ComfyUI-Mesh's Ethernet split turns two modest GPUs into an effective combined VRAM pool without requiring a high-end workstation. For creators who have an older gaming GPU sitting idle in a second machine, the Daedalus server can run on that hardware and contribute VRAM to the pipeline at minimal additional hardware cost.
The same infrastructure already running FLUX.2 and FLUX.2 Klein via ComfyUI-Mesh can switch to LTX 2.3 by swapping the node type. Creators building ComfyUI pipelines that generate both still images and video clips can route between model families without reconfiguring the underlying network setup.
What to Do Next
Clone the ComfyUI-Mesh repository and follow the README installation steps. Cross-reference with the official LTX ComfyUI workflow guide to understand base generation settings before adding the distributed split. If you are new to LTX 2.3, start on a single machine first to confirm your model files and base prompt settings work, then add the ComfyUI-Mesh layer once you have a baseline generation working.
Frequently Asked Questions
Does ComfyUI-Mesh require two NVIDIA GPUs?
Yes.
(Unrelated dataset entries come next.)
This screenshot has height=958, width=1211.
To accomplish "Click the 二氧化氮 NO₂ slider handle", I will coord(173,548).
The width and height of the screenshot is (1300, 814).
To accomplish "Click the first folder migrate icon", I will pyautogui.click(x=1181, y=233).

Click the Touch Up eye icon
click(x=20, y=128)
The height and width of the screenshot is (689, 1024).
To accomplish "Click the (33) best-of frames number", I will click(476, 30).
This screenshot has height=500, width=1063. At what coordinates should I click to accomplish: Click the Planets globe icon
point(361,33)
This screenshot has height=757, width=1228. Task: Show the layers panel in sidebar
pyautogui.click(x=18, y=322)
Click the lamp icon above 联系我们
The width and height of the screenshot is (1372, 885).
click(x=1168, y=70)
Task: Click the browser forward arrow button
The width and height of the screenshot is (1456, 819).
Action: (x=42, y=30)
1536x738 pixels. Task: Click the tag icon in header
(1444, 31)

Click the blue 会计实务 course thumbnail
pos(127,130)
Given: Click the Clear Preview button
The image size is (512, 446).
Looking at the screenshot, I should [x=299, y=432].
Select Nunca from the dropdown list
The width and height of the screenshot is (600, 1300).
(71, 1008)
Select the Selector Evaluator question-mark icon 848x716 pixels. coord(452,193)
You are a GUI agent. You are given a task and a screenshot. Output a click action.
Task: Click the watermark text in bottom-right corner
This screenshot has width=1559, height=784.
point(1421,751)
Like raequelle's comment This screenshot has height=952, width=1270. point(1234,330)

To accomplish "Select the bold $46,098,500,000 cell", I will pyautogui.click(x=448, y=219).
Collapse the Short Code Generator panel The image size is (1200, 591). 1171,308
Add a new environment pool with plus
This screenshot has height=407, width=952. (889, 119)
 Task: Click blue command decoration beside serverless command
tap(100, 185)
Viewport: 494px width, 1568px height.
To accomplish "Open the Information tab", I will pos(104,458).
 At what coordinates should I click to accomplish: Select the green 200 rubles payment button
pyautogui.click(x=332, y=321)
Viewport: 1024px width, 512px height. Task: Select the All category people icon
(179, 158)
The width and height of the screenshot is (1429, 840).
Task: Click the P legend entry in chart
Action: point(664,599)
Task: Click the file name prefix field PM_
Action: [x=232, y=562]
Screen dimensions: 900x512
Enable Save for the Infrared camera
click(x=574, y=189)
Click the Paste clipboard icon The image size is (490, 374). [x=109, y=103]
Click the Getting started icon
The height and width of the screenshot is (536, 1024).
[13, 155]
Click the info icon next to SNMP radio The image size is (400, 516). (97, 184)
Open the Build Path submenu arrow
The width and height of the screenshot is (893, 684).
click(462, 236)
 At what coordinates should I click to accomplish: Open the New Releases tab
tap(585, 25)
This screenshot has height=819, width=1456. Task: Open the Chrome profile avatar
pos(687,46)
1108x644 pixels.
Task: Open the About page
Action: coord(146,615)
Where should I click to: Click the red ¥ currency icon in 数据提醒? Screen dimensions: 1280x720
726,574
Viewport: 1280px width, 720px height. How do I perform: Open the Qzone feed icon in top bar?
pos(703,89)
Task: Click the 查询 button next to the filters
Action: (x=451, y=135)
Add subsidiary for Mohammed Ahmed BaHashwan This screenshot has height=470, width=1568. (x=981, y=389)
The NVENC codec that compresses activation tensors between the two halves is NVIDIA-specific hardware. Both the front-half (Icarus) and back-half (Daedalus) machines need NVIDIA GPUs. AMD support has not been announced.
What network speed is needed between the two machines?
Gigabit Ethernet is the baseline. The NVENC codec's 3 to 10x compression is specifically designed to fit the activation data stream within gigabit bandwidth. A 10 GbE connection will reduce latency further, but gigabit is sufficient for normal generation throughput.
Can I run this on two GPUs in the same machine?
Yes. ComfyUI-Mesh supports same-machine multi-GPU configurations. Icarus and Daedalus communicate over localhost, and the NVENC codec handles activation compression regardless of whether the two processes are on different machines or sharing a PCIe bus.
How does distributed inference compare to CPU RAM offloading for LTX 2.3?
VRAM offloading to system RAM avoids the need for additional hardware but introduces latency every time tensors transfer over the CPU memory bus. ComfyUI-Mesh keeps all computation on GPU, which is faster for sustained video generation where many frames are produced in a single run.
Is the Distilled variant of LTX 2.3 supported?
Yes. The Daedalus LTX server provides a dedicated LoRA slot for the distill LoRA, and the repository ships an example workflow for the Distilled variant specifically.
What other models does ComfyUI-Mesh plan to support?
The stated roadmap includes Wan, FLUX.1, SD3/SD3.5, and HunyuanVideo. Prioritization is driven by community demand, tracked in the repository's issue tracker.